Aim of the exercise: Retype the stretch of the SlutWalk critique text from "And yet. Several" through "the first place.", keeping every word and mark unchanged.

Given text:
....
And yet. Several women of color have written that the event is based in white culture, white problems, and white assumptions — for example, the idea that one can expect “safety” when dealing with law enforcement in the first place.
“This event will not stop the criminalization of black women in New Orleans,” wrote Aura Blogando, “nor will it stop one woman from being potentially deported after she calls the police subsequent to being raped. SlutWalk completely ignores the way institutional violence is leveled against women of color. The event highlights its origins from a privileged position of relative power, replete with an entitlement of assumed safety that women of color would never even dream of.”
Still others have pointed out that the mere fact of wearing a “slutty” outfit does not always signify freedom, and feeling pressured to do so, or to reclaim the “slut” label, can in fact intensify and re-iterate their oppression: “In the post 9/11 climate,” wrote Harsha Walia, “the focus on a particular version of sex(y)-positive feminism runs the risk of further marginalizing Muslim women’s movements who are hugely impacted by the racist ‘reasonable accommodation’ debate and state policies against the niqab.” Simply telling women that they “can” or “should” be more sexually open or dress more scantily does not make sense, if those women are routinely persecuted for a seeming lack of sexual availability, or for wearing clothes that cover “too much” of their bodies. In a virgin-whore dichotomy, women are of course assaulted on both ends of the spectrum; anyone who plays the game will lose. That’s how rigged games work.
....
Excerpted data:
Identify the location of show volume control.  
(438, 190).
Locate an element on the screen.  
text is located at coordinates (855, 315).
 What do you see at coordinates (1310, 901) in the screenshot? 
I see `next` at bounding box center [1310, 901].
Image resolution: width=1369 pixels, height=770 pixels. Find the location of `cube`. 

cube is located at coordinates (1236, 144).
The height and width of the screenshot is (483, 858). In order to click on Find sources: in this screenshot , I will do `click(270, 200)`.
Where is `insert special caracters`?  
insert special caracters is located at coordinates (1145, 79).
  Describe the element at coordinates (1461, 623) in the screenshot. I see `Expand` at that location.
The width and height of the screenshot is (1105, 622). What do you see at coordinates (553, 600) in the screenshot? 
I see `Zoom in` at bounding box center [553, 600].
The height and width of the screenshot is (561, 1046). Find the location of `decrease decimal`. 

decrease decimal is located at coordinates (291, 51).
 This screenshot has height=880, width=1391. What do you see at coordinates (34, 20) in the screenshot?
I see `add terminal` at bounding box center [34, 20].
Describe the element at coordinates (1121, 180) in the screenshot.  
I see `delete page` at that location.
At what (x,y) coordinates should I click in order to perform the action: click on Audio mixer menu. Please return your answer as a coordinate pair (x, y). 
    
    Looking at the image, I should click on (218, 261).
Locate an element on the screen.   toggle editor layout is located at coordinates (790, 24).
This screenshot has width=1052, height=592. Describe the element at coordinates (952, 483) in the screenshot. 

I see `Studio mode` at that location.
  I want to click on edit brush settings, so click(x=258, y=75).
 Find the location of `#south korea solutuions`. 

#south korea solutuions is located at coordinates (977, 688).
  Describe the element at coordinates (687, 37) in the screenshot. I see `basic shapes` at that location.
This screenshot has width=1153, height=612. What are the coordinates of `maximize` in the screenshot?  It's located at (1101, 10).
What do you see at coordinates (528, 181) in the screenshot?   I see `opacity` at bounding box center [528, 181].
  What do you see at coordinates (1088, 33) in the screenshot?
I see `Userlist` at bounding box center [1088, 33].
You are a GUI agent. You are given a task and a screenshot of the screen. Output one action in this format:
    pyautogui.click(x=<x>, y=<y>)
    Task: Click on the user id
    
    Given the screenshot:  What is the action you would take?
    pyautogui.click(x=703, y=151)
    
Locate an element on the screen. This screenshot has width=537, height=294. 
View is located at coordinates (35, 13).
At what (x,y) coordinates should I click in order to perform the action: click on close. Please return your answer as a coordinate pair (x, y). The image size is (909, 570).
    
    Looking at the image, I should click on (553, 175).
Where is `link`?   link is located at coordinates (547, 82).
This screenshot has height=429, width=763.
....
Answer space:
And yet. Several women of color have written that the event is based in white culture, white problems, and white assumptions — for example, the idea that one can expect “safety” when dealing with law enforcement in the first place.